Google DeepMind’s AI forecasting is outperforming the ‘gold standard’ model
GraphCast's 10-day weather predictions reveal how meteorology may benefit from AI and machine learning.
No one can entirely predict where the artificial intelligence industry is taking everyone, but at least the AI is poised to reliably tell you what the weather will be like when you get there. (Relatively.) According to a paper published on November 14 in Science, a new, AI-powered 10-day climate forecasting program called GraphCast is already outperforming existing prediction tools nearly every time. The open-source technology is even showing promise for identifying and charting potentially dangerous weather events—all while using a fraction of the “gold standard” system’s computing power.
“Weather prediction is one of the oldest and most challenging–scientific endeavors,” GraphCast team member Remi Lam said in a statement on Tuesday. “Medium range predictions are important to support key decision-making across sectors, from renewable energy to event logistics, but are difficult to do accurately and efficiently.”
[Related: Listen to ‘Now and Then’ by The Beatles, a ‘new’ song recorded using AI.]

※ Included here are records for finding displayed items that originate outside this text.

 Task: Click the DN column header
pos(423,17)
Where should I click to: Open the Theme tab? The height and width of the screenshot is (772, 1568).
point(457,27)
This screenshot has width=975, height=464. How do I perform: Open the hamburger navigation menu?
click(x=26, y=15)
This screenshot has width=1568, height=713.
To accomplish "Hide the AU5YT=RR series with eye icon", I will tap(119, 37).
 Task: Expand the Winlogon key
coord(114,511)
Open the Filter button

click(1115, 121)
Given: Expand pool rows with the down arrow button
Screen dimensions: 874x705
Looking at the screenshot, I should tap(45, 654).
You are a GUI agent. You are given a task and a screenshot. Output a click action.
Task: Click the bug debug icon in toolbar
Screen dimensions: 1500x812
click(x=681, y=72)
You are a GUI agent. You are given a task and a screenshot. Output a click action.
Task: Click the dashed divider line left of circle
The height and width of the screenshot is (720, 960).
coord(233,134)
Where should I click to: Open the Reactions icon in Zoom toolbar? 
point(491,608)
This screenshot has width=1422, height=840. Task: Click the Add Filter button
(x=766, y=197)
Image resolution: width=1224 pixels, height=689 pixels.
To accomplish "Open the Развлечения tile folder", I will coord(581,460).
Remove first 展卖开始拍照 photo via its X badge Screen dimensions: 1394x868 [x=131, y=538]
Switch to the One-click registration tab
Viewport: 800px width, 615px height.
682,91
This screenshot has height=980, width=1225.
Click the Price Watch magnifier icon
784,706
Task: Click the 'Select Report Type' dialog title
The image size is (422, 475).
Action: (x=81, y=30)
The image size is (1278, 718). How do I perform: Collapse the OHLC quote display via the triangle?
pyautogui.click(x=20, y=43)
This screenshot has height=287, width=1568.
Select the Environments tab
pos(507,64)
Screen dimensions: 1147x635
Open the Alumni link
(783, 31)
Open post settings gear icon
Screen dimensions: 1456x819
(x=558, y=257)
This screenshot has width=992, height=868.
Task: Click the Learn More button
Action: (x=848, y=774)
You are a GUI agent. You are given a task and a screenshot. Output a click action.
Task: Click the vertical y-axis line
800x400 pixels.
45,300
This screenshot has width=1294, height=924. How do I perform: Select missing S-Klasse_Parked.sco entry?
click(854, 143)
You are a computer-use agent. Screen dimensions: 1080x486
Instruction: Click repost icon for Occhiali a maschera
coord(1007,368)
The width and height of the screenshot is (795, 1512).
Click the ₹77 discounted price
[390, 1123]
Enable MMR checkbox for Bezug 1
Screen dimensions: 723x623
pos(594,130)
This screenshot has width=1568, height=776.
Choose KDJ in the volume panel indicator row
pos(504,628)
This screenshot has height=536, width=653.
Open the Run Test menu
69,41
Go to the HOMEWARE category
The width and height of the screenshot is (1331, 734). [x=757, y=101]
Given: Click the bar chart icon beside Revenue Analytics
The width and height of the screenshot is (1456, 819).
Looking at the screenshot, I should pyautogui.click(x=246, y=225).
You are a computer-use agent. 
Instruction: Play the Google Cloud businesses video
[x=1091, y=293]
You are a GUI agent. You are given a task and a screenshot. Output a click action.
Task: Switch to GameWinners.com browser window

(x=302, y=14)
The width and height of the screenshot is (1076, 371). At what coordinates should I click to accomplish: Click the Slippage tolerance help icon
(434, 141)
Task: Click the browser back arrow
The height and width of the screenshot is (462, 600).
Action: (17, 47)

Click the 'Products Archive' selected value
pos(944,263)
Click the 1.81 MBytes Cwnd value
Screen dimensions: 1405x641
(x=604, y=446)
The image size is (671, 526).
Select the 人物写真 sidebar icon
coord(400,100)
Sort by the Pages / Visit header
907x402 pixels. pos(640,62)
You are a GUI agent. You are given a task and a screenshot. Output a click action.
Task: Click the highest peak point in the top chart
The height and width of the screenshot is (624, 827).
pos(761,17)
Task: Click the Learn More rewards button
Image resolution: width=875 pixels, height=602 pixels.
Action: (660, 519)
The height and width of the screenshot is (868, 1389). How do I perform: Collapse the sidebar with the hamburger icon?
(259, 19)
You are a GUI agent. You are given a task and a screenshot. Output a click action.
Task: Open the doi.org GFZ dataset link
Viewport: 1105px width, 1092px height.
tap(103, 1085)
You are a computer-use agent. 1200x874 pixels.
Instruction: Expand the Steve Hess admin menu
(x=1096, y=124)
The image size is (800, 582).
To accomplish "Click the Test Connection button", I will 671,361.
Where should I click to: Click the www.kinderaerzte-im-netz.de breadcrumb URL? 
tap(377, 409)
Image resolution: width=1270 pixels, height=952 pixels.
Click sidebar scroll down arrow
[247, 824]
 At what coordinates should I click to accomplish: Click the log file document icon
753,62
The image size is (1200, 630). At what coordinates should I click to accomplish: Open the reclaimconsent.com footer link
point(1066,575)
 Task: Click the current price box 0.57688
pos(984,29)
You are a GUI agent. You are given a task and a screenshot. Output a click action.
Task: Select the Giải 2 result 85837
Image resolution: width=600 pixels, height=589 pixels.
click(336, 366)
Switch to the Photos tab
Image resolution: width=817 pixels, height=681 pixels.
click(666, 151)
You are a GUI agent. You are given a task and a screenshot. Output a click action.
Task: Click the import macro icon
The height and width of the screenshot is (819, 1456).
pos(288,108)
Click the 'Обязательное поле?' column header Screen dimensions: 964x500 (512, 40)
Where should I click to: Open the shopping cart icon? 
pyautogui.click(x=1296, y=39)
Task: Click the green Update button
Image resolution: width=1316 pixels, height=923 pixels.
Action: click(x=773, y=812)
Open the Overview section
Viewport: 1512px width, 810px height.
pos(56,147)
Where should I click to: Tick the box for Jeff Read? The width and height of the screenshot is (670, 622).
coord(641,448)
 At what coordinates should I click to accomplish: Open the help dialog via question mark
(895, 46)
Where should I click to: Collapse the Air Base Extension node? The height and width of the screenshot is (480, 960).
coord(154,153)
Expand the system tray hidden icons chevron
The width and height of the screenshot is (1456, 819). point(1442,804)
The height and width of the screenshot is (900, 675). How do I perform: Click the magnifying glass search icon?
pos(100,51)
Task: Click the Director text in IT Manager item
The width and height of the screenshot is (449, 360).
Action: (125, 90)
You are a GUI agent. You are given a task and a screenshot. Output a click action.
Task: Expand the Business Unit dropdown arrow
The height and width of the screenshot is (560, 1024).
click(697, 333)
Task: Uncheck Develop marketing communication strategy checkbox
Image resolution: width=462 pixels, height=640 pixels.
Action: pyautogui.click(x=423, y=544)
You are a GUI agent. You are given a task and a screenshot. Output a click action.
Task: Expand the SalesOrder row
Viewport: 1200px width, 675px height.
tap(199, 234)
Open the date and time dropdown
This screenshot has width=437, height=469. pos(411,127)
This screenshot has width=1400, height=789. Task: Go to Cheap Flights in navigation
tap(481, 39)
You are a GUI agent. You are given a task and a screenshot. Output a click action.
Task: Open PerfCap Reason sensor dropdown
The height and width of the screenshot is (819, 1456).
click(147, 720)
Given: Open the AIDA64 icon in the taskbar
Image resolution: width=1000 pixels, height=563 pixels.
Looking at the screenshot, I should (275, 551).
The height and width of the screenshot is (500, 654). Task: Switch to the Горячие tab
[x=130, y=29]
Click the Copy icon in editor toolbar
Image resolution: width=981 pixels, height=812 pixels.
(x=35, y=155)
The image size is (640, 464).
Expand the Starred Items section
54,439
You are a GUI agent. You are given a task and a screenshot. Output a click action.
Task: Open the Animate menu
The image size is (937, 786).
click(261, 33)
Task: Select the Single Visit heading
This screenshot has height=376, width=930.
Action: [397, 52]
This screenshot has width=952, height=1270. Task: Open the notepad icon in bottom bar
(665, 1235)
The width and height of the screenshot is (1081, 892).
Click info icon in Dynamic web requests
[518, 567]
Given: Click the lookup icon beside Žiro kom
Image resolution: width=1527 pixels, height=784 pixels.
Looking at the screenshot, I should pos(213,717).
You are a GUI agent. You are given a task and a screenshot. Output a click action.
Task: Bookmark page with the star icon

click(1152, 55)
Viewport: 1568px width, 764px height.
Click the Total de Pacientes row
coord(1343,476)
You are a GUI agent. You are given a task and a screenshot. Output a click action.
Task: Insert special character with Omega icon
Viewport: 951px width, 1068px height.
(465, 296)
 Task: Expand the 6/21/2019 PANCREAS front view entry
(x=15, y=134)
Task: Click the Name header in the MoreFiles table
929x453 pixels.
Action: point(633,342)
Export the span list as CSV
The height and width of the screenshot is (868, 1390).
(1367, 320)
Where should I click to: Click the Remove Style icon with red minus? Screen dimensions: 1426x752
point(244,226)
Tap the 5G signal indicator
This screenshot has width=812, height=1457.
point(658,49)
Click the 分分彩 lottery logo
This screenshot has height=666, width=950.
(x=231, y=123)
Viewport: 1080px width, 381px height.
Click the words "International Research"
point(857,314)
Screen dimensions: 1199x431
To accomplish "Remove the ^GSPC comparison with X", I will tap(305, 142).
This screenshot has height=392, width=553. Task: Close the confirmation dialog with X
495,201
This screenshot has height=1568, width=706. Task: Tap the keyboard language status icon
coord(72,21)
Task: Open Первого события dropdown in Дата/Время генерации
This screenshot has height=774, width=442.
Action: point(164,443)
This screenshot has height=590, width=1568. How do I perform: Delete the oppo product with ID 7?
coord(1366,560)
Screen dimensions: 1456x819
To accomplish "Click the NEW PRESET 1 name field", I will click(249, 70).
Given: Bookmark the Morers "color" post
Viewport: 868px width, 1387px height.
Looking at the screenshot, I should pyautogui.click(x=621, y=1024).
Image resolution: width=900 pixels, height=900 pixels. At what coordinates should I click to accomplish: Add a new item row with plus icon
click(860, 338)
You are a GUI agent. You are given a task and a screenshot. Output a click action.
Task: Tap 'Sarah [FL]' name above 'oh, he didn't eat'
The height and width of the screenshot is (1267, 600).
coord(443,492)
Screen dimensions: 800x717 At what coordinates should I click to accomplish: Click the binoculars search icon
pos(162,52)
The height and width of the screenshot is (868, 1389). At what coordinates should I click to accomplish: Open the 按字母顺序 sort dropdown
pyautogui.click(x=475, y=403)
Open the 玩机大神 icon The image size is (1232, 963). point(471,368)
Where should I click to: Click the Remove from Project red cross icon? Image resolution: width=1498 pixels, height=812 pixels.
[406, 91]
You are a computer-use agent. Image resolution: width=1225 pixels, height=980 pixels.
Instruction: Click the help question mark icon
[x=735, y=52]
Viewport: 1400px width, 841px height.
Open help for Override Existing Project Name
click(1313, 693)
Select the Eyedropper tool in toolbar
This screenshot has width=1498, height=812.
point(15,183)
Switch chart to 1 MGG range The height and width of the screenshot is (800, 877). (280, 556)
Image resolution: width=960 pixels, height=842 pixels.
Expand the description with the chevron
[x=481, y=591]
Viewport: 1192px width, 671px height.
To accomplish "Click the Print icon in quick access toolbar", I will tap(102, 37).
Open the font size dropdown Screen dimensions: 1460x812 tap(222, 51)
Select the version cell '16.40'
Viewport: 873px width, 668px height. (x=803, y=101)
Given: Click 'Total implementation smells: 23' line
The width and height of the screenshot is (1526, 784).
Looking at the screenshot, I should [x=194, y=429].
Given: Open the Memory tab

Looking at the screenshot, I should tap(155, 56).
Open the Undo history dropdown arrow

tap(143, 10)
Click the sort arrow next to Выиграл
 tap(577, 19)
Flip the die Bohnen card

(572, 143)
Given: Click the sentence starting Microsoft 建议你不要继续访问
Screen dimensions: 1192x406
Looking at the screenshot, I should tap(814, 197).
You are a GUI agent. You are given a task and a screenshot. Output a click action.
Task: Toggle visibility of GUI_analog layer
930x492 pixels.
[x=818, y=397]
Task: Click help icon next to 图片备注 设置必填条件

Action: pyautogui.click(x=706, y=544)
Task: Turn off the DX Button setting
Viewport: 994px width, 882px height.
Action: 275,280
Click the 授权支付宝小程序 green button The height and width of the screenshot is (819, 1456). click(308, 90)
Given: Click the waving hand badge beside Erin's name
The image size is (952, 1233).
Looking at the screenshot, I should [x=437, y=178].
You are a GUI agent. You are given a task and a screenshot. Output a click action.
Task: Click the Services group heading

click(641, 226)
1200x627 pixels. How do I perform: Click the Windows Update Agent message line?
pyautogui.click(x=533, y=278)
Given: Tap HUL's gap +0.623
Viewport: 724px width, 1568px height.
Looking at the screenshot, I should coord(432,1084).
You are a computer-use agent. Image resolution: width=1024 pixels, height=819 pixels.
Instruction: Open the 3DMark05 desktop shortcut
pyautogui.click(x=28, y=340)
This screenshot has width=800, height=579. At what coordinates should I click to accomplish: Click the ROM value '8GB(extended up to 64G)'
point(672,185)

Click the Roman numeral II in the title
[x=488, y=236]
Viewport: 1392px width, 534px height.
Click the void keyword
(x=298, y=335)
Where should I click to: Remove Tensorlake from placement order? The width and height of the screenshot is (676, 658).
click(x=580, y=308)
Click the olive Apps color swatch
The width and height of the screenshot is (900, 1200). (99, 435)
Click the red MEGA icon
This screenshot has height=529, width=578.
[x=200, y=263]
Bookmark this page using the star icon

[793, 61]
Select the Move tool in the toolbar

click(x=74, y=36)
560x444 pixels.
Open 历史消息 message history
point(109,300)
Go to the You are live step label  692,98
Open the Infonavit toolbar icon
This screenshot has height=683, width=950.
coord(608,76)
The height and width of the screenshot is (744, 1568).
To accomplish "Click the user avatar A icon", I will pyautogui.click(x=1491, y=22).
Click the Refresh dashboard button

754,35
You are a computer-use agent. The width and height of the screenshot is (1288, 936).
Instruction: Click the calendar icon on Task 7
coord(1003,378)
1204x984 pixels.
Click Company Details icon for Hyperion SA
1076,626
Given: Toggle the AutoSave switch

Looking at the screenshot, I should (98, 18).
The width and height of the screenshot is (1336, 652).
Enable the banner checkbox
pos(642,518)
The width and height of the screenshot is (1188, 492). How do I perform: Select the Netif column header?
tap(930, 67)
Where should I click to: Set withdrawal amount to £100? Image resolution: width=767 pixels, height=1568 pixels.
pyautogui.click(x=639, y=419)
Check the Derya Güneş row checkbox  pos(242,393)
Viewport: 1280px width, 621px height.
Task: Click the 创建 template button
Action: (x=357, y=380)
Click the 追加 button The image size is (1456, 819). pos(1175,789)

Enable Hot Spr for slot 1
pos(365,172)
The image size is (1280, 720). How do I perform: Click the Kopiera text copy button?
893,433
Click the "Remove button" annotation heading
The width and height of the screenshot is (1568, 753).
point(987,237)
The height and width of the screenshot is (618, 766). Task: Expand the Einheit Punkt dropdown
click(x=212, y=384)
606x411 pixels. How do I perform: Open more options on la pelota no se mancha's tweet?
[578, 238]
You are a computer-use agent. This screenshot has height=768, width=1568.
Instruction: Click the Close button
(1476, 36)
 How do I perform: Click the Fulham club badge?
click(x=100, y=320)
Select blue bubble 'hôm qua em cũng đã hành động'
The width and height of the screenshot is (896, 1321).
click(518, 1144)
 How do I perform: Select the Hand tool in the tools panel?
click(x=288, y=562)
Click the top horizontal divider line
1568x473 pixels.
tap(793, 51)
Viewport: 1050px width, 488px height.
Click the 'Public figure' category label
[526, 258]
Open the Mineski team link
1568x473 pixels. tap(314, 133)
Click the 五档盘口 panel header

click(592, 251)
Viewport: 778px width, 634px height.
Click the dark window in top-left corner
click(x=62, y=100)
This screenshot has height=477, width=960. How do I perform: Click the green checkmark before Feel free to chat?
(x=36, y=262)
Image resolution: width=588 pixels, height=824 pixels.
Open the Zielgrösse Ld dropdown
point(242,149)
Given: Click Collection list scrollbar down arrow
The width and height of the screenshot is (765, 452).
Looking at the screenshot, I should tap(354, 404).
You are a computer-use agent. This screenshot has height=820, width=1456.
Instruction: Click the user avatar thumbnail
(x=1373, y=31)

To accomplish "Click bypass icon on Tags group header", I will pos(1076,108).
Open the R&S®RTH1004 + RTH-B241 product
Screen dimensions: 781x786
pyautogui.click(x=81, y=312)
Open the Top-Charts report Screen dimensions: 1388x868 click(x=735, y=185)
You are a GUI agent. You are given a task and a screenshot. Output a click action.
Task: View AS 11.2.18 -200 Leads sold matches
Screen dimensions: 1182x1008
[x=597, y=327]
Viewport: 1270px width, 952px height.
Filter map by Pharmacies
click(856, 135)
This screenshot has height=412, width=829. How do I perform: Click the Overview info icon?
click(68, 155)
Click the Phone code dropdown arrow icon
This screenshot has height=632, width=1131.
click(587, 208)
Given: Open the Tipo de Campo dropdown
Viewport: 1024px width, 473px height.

Developed by Lam and colleagues at Google DeepMind, the tech company’s AI research division, GraphCast is trained on decades of historic weather information alongside roughly 40 years of satellite, weather station, and radar reanalysis. This stands in sharp contrast to what are known as numerical weather prediction (NWP) models, which traditionally utilize massive amounts of data concerning thermodynamics, fluid dynamics, and other atmospheric sciences. All that data requires intense computing power, which itself requires intense, costly energy to crunch all those numbers. On top of all that, NWPs are slow—taking hours for hundreds of machines within a supercomputer to produce their 10-day forecasts.
GraphCast, meanwhile, offers highly accurate, medium range climatic predictions in less than a minute, all through just one of Google’s AI-powered machine learning tensor processing unit (TPU) machines.
During a comprehensive performance evaluation against the industry-standard NWP system—the High-Resolution Forecast (HRES)—GraphCast proved more accurate in over 90 percent of tests. When limiting the scope to only the Earth’s troposphere, the lowest portion of the atmosphere home to most noticeable weather events, GraphCast beat HRES in an astounding 99.7 percent of test variables. The Google DeepMind team was particularly impressed by the new program’s ability to spot dangerous weather events without receiving any training to look for them. By uploading a hurricane tracking algorithm and implementing it within GraphCast’s existing parameters, the AI-powered program was immediately able to more accurately identify and predict the storms’ path.
In September, GraphCast made its public debut through the organization behind HRES, the European Center for Medium-Range Weather Forecasts (ECMWF). During that time, GraphCast accurately predicted Hurricane Lee’s trajectory nine days ahead of its Nova Scotia landfall. Existing forecast programs proved not only less accurate, but also only determined Lee’s Nova Scotia destination six days in advance.
[Related: Atlantic hurricanes are getting stronger faster than they did 40 years ago.]
“Pioneering the use of AI in weather forecasting will benefit billions of people in their everyday lives,” Lam wrote on Tuesday, who notes GraphCast’s potential vital importance amid increasingly devastating events stemming from climate collapse.
“[P]redicting extreme temperatures is of growing importance in our warming world,” Lam continued. “GraphCast can characterize when the heat is set to rise above the historical top temperatures for any given location on Earth. This is particularly useful in anticipating heat waves, disruptive and dangerous events that are becoming increasingly common.”
Google DeepMind’s GraphCast is already available via its open-source coding, and ECMWF plans to continue experimenting with integrating the AI-powered system into its future forecasting efforts.